For the best risk assessment process, it is key to integrate the experts of each utility domain directly as part of the cyber security team, not only as contributors to risk mitigation methods, but also as contributors to risk assessment lifecycle updates.

A risk can be described as a combination of the consequences that would follow from the occurrence of an unwanted event and the likelihood of the occurrence of the event.

  • Consequences may include safety, financial, environmental, societal, etc. of an event (e.g. failed process, loss of information, personnel harm)
  • Risks should be identified, quantified or qualitatively described, and prioritized against risk criteria and objectives relevant to the organization.

Risk assessment should identify, quantify, and prioritize risks against criteria for risk acceptance and objectives relevant to the organization. The results should guide and determine the appropriate management action and priorities for managing information security risks and for implementing controls selected to protect against these risks. Risk assessment should include:

  • The systematic approach of estimating the magnitude of risks (risk analysis);
  • The process of comparing the estimated risks against risk criteria to determine the significance of the risks (risk evaluation).

The key steps of any risk assessment method include:

  • Collect the high-level business and regulatory requirements that apply to the OT environment, and identify the impacts (safety, economics, operational) if the requirements are not met.
  • Choose the risk assessment method, based on organizational requirements and constraints
  • Choose the scope of the risk assessment to be performed, based on the boundaries of the targeted systems, including not only the systems internal to the boundaries, but also the interfaces with other OT and non-OT systems.

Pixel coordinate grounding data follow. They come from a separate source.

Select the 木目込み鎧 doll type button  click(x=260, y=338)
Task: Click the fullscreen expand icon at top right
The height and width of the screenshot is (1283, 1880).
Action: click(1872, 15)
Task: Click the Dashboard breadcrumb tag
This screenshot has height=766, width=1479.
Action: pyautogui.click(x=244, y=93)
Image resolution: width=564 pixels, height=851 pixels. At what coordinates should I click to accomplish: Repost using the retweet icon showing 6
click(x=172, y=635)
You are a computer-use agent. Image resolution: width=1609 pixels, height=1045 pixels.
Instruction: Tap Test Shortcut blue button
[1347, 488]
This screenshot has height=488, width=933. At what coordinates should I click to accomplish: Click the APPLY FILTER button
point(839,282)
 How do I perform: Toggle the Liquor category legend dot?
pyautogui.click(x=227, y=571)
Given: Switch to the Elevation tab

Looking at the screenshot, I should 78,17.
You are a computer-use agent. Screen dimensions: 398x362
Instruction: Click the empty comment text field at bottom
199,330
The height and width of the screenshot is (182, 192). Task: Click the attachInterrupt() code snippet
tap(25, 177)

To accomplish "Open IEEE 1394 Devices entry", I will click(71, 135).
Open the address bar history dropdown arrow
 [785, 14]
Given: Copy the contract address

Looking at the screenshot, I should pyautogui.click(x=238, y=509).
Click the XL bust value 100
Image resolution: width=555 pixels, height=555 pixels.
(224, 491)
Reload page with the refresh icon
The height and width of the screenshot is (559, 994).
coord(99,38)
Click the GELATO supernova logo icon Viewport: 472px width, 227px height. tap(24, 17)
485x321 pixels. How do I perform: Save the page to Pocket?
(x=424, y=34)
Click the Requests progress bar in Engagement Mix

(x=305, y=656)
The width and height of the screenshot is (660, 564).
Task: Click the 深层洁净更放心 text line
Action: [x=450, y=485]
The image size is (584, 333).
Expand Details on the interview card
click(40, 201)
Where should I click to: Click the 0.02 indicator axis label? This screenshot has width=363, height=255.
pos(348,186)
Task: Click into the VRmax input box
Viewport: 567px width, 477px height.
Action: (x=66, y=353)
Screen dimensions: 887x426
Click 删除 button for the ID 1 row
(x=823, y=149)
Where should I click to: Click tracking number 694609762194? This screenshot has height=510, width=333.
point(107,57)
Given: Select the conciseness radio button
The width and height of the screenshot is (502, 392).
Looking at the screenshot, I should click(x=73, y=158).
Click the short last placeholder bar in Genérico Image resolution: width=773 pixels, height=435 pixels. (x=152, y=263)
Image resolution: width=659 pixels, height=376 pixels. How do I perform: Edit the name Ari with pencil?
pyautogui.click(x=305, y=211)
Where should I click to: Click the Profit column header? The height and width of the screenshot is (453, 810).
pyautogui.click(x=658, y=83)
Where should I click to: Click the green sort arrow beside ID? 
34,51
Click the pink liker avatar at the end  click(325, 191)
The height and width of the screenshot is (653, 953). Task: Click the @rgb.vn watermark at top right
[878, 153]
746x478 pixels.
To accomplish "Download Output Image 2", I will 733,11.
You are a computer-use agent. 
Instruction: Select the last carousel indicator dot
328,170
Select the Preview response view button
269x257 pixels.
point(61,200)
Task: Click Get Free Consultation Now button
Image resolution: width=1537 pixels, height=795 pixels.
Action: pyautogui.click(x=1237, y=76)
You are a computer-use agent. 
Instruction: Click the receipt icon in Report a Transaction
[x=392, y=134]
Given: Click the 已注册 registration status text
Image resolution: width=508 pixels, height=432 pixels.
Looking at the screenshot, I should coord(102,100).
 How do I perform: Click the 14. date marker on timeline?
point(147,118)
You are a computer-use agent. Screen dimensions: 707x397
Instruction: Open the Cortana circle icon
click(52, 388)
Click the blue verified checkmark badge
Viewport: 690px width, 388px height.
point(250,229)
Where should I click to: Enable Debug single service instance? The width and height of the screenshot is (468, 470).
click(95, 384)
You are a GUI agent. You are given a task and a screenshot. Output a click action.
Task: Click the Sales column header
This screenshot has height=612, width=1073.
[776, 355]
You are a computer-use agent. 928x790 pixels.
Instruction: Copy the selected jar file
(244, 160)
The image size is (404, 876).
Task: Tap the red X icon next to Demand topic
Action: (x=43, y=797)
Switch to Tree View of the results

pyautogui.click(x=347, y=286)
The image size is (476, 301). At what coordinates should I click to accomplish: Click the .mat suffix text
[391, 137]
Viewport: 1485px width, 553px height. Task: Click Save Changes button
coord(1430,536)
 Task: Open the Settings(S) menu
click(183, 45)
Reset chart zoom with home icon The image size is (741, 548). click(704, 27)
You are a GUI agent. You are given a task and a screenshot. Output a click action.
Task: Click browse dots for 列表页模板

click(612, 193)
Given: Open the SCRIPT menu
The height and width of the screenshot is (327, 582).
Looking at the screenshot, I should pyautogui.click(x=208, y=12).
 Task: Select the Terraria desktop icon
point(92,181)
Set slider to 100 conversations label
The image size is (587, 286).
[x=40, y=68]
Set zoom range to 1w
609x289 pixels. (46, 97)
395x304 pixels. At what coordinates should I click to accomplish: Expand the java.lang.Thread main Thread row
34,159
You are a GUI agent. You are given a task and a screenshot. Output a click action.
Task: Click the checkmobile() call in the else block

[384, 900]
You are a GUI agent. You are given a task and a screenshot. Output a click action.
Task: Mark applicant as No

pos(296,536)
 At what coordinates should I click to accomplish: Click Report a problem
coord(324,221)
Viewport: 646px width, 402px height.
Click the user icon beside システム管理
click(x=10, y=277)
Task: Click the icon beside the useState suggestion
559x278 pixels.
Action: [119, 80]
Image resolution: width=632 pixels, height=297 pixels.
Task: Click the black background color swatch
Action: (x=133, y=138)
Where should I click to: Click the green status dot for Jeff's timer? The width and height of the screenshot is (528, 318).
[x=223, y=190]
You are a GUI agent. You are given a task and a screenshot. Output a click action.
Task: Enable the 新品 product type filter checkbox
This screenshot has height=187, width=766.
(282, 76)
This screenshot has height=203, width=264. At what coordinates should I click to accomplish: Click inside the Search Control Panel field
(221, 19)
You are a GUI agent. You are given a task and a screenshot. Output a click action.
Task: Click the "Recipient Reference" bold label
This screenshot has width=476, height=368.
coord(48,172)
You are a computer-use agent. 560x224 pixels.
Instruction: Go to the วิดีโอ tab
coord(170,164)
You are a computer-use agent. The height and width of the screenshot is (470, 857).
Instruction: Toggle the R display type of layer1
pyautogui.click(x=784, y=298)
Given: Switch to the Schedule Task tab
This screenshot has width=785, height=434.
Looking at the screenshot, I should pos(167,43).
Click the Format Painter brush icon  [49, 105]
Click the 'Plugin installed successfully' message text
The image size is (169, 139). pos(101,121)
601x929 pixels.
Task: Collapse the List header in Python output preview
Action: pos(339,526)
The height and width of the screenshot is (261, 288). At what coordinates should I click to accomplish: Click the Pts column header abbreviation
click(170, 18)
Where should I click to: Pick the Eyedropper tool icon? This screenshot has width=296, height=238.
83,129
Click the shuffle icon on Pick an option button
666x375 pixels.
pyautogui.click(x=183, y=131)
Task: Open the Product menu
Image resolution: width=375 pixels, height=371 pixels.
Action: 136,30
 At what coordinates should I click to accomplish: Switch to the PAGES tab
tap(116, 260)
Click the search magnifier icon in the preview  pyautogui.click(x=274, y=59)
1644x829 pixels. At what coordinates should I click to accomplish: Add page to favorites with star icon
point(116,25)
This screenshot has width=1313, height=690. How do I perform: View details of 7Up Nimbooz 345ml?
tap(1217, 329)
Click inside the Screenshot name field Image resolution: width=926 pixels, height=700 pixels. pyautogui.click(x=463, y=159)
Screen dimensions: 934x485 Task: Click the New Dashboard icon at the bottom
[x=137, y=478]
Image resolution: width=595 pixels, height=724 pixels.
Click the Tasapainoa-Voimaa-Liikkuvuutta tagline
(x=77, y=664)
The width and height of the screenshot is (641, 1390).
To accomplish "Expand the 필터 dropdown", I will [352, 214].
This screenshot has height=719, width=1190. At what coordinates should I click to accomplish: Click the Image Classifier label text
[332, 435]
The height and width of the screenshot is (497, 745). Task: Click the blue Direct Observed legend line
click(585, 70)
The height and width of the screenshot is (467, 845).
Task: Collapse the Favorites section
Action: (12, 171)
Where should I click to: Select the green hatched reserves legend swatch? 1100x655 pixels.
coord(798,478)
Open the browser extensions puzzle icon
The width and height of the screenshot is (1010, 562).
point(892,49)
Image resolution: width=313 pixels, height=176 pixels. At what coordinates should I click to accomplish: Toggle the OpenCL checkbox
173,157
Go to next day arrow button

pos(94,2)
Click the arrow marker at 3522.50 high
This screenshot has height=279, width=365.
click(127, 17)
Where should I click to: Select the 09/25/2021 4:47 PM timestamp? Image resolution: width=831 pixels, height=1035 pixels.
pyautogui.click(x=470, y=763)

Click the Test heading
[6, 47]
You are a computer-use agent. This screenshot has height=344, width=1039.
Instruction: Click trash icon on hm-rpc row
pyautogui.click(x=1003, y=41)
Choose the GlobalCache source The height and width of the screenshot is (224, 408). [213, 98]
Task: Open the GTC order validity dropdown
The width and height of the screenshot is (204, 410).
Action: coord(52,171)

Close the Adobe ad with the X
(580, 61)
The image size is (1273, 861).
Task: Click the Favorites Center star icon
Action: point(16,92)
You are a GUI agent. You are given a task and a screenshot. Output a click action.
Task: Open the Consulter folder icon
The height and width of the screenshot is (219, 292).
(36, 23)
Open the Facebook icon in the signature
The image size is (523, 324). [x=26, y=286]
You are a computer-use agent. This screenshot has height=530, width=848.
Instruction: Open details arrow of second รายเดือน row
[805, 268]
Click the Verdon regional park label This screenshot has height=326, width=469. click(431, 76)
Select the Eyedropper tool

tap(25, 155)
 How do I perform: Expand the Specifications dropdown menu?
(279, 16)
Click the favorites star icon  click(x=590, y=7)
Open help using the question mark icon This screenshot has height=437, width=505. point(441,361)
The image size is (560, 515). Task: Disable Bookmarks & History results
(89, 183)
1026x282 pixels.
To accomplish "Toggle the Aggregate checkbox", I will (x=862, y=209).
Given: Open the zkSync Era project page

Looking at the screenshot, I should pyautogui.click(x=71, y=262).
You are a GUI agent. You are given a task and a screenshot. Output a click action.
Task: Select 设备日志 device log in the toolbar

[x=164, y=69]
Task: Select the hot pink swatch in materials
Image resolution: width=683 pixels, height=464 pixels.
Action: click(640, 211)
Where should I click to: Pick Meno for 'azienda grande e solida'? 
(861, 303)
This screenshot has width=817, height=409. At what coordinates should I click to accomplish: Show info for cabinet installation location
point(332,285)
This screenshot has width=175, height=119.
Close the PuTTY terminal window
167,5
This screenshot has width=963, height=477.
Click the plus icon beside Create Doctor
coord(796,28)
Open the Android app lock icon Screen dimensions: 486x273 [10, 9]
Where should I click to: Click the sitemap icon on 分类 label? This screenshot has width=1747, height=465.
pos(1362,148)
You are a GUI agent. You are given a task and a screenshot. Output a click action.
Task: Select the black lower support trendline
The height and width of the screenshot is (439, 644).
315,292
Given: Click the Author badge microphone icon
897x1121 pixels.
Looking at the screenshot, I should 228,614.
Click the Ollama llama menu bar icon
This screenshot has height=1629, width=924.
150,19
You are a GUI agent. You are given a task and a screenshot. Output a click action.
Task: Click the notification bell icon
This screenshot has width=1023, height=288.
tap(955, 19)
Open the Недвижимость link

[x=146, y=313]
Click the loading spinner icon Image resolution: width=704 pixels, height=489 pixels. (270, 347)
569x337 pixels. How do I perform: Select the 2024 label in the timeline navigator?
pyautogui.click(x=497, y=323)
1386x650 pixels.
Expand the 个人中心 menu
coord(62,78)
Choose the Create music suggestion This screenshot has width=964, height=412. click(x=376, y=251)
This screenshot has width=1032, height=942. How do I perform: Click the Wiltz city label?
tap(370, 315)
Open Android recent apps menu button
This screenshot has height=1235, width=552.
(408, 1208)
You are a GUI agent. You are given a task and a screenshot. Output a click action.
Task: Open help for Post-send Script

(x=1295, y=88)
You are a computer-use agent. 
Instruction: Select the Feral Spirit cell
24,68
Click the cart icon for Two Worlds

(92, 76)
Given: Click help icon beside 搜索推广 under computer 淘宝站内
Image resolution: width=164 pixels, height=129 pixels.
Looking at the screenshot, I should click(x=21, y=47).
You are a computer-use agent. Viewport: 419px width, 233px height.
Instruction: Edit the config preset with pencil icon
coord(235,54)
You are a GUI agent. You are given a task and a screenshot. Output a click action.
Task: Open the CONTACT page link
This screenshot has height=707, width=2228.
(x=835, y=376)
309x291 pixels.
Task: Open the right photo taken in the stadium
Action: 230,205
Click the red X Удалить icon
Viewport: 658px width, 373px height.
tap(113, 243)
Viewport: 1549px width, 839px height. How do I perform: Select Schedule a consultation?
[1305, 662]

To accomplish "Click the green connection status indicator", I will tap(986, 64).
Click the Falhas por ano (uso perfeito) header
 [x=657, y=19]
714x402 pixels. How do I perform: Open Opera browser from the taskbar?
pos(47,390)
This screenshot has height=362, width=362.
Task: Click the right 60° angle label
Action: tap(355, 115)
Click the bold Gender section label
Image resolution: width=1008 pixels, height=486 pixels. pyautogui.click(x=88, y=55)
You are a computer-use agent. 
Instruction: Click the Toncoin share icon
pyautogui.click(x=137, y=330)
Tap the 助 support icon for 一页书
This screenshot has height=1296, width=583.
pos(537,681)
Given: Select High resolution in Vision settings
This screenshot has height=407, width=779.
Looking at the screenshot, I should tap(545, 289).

Threats can be associated with physical equipment, information, processes, interactions, configurations, and other assets.

Risk mitigation involves balancing the risk against the mitigation costs for reducing that risk to an acceptable level. Internal security policies must determine what are acceptable risks. Risk mitigation may involve an update to the risk assessment to ensure that the risks are indeed acceptable, particularly if many changes have been made as part of risk mitigation.

Apply security controls to mitigate the risks that were identified:

  • Security control solutions may consist of organizational measures, processes, and/or technologies that are implemented in the systems.
  • The efficacy of the security control solutions could be assessed to determine if they have actually mitigated the risk acceptably.
  • These security control solutions could include both cyber security measures as well as power engineering measures (procedures, technologies, and/or real-time operations).

Once the risk assessment has been completed and the risk mitigation control solutions have been selected, these solutions are implement on the systems.

  • Verify over time that the applied controls have been applied correctly and really provide the expected mitigations.
  • Include an assurance process, such as an audit, possibly by a different group.

Determine what actual control implementations (i.e. which specific procedures and/or technologies and/or commercial products) should be applied for each type of security control.

  • Some security control solutions may not be able to be implemented in some systems, particularly for legacy systems (e.g. anti-virus applications or secure patching procedures).
  • Constraints on these control solutions should be identified, given the variety of issues associated with diverse OT environments, such as different constraints in a substation environment (long times between the ability to patch systems) or a DER environment (poor on-site security knowledge).

Over time, all of these control solutions should be monitored to ensure that they are continuing to be effective or if possible attacks have potentially overcome the control solutions.

  • In all cases, possible security events identified by this monitoring should be sent to a central CERT site.
  • The CERT should be capable of filtering and assessing the importance of any security event or sequence of security events.